ASU-CNN: An Efficient Deep Architecture for Image Classification and
Feature Visualizations
- URL: http://arxiv.org/abs/2305.19146v1
- Date: Sun, 28 May 2023 16:52:25 GMT
- Title: ASU-CNN: An Efficient Deep Architecture for Image Classification and
Feature Visualizations
- Authors: Jamshaid Ul Rahman, Faiza Makhdoom, Dianchen Lu
- Abstract summary: Activation functions play a decisive role in determining the capacity of Deep Neural Networks.
In this paper, a Convolutional Neural Network model named as ASU-CNN is proposed.

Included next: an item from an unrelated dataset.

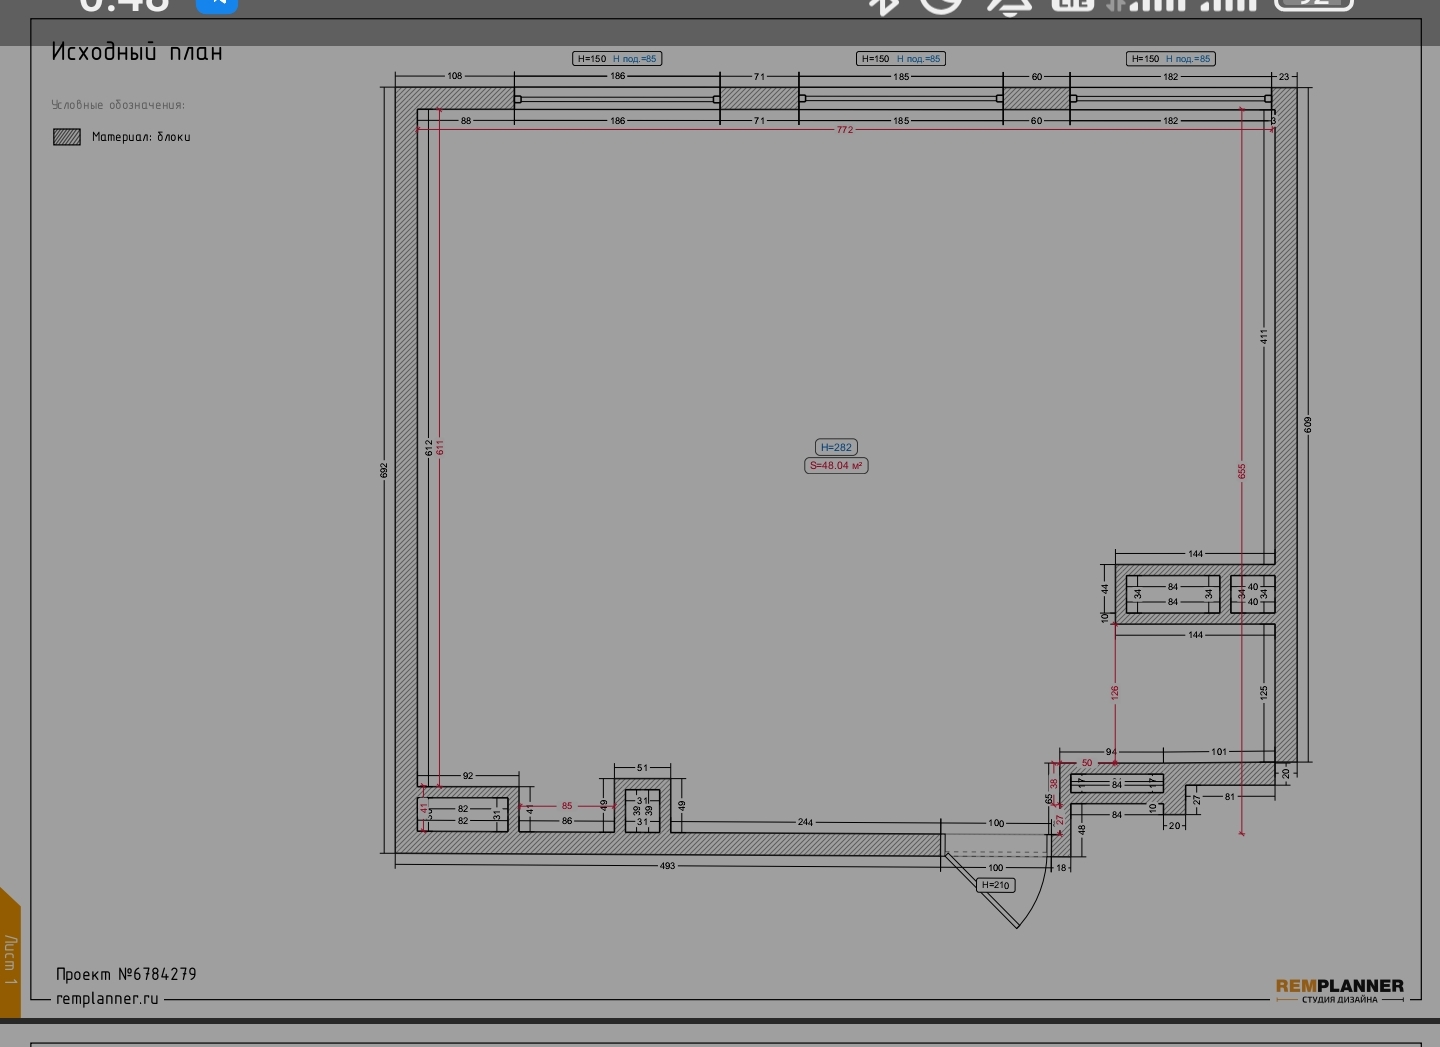Select the orange 'Лист 1' sheet tab
Screen dimensions: 1440x1047
tap(10, 958)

The network achieved promising results on both training and testing data for the classification of CIFAR-10.
- Score: 0.0
- License: http://arxiv.org/licenses/nonexclusive-distrib/1.0/
- Abstract: Activation functions play a decisive role in determining the capacity of Deep
Neural Networks as they enable neural networks to capture inherent
nonlinearities present in data fed to them. The prior research on activation
functions primarily focused on the utility of monotonic or non-oscillatory
functions, until Growing Cosine Unit broke the taboo for a number of
applications. In this paper, a Convolutional Neural Network model named as
ASU-CNN is proposed which utilizes recently designed activation function ASU
across its layers. The effect of this non-monotonic and oscillatory function is
inspected through feature map visualizations from different convolutional
layers. The optimization of proposed network is offered by Adam with a
fine-tuned adjustment of learning rate. The network achieved promising results
on both training and testing data for the classification of CIFAR-10. The
experimental results affirm the computational feasibility and efficacy of the
proposed model for performing tasks related to the field of computer vision.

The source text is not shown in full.